▸ Work to be completed:
When you reach the line that contains "Viewport: 1620px width, 979px", begin copying exactly and continue through the last line below. Do not copy pictures.

━━━ Given data ━━━

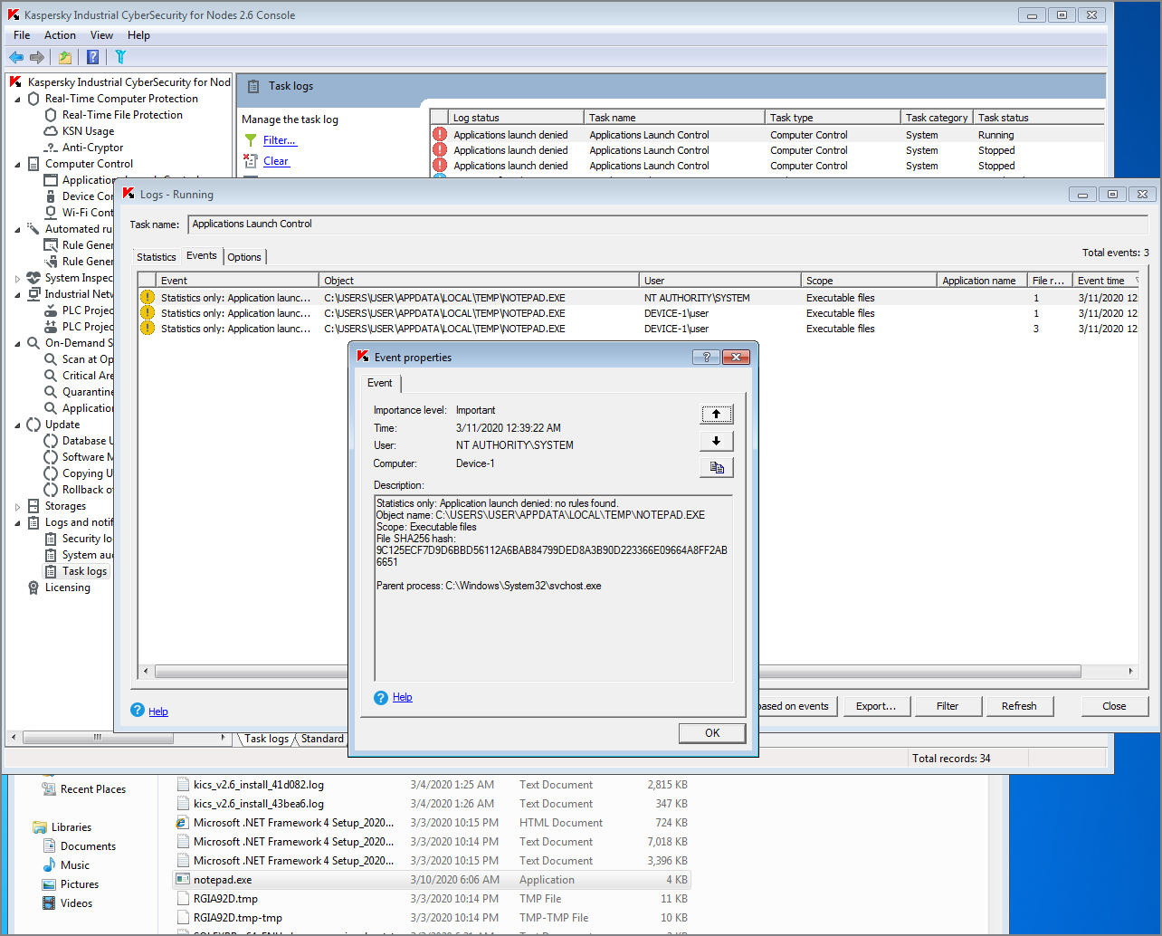Expand the Storages tree node
The height and width of the screenshot is (936, 1162).
pyautogui.click(x=18, y=506)
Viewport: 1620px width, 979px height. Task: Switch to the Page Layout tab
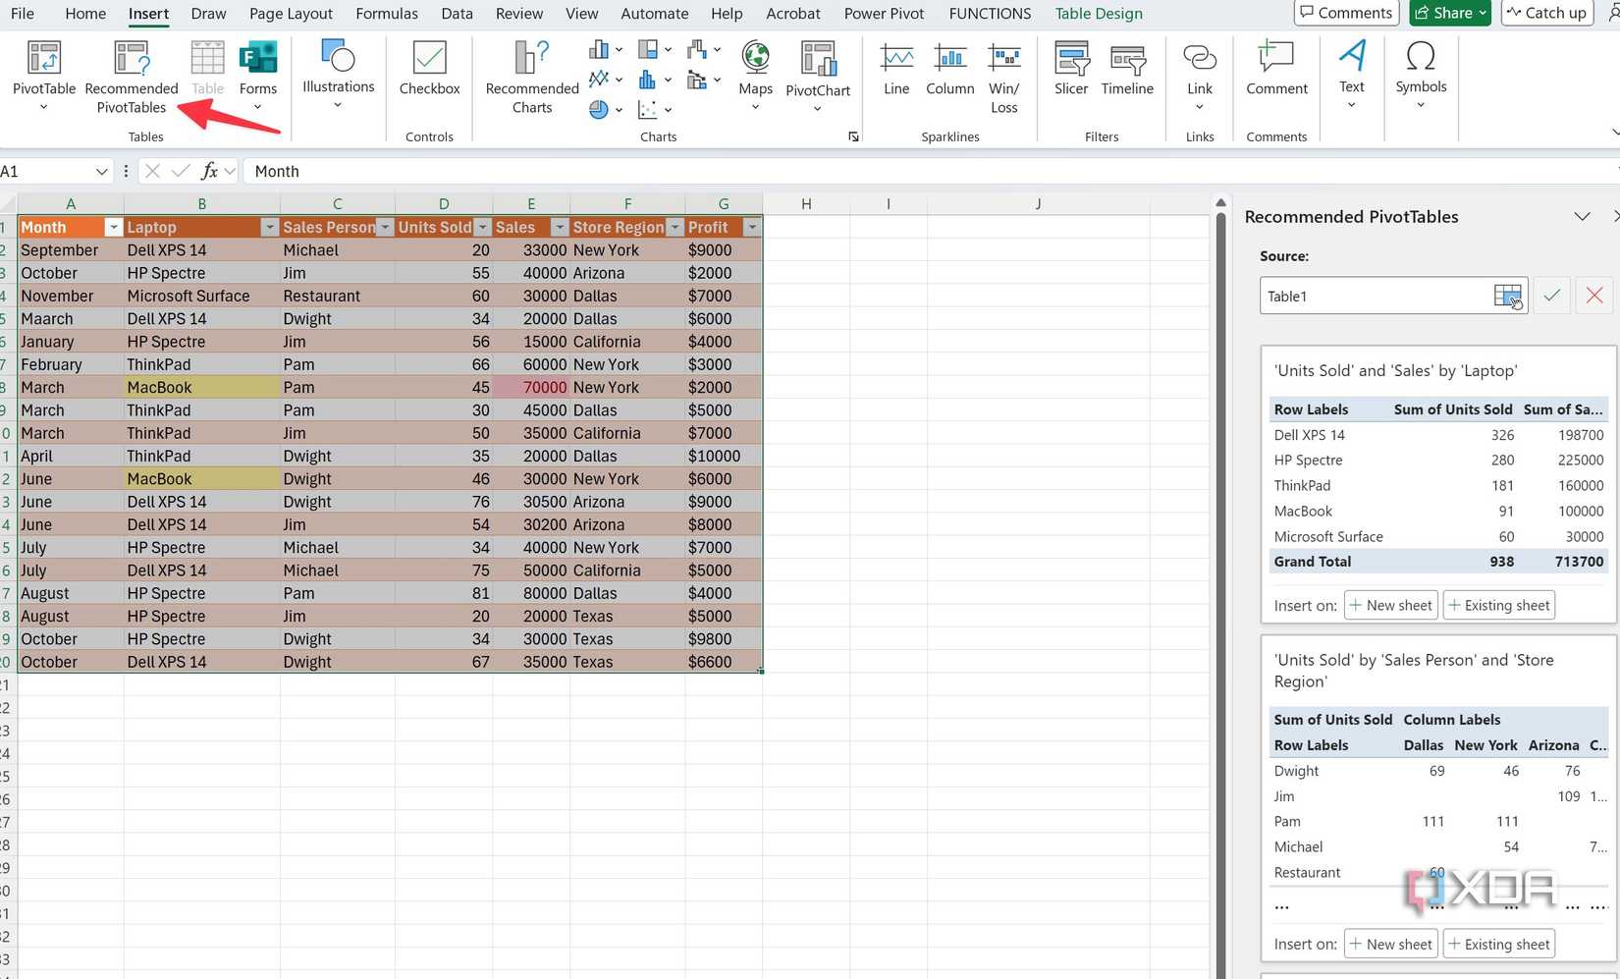[291, 14]
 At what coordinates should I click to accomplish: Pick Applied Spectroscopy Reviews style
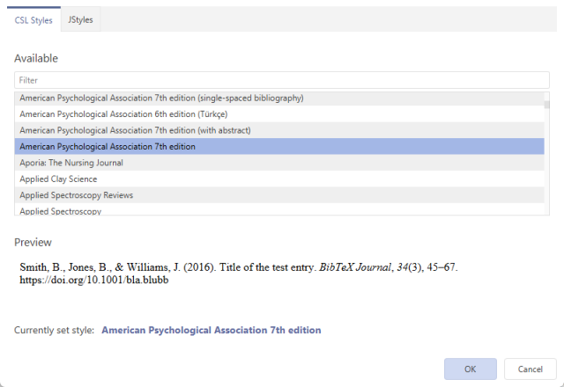[x=76, y=194]
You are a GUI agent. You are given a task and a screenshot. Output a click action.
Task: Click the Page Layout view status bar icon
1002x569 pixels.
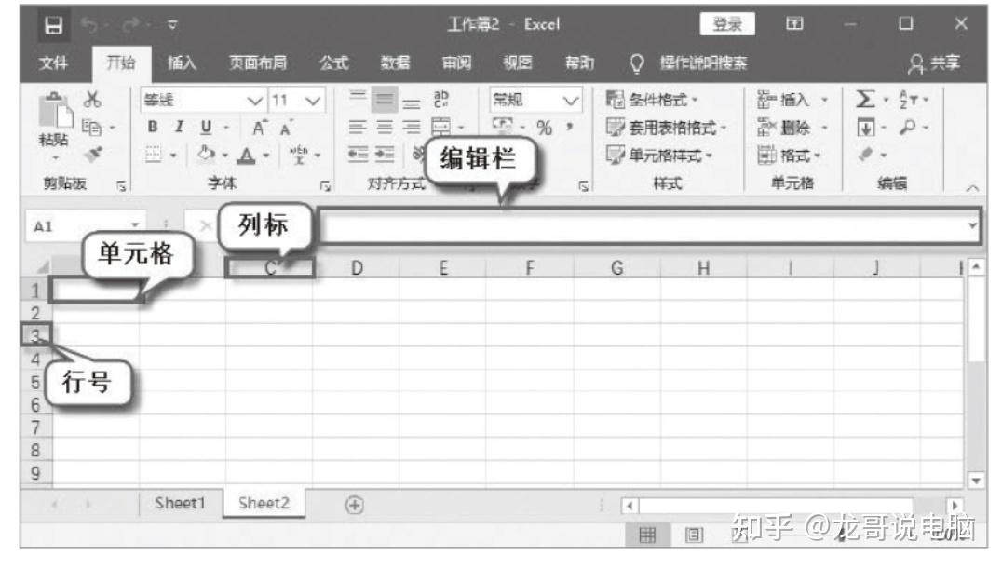(x=693, y=533)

━━━

▸ Final answer:
Viewport: 1620px width, 979px height. Task: Switch to the Page Layout tab
[291, 14]
 At what coordinates should I click to accomplish: Pick Applied Spectroscopy Reviews style
[x=76, y=194]
You are a GUI agent. You are given a task and a screenshot. Output a click action.
Task: Click the Page Layout view status bar icon
1002x569 pixels.
(x=693, y=533)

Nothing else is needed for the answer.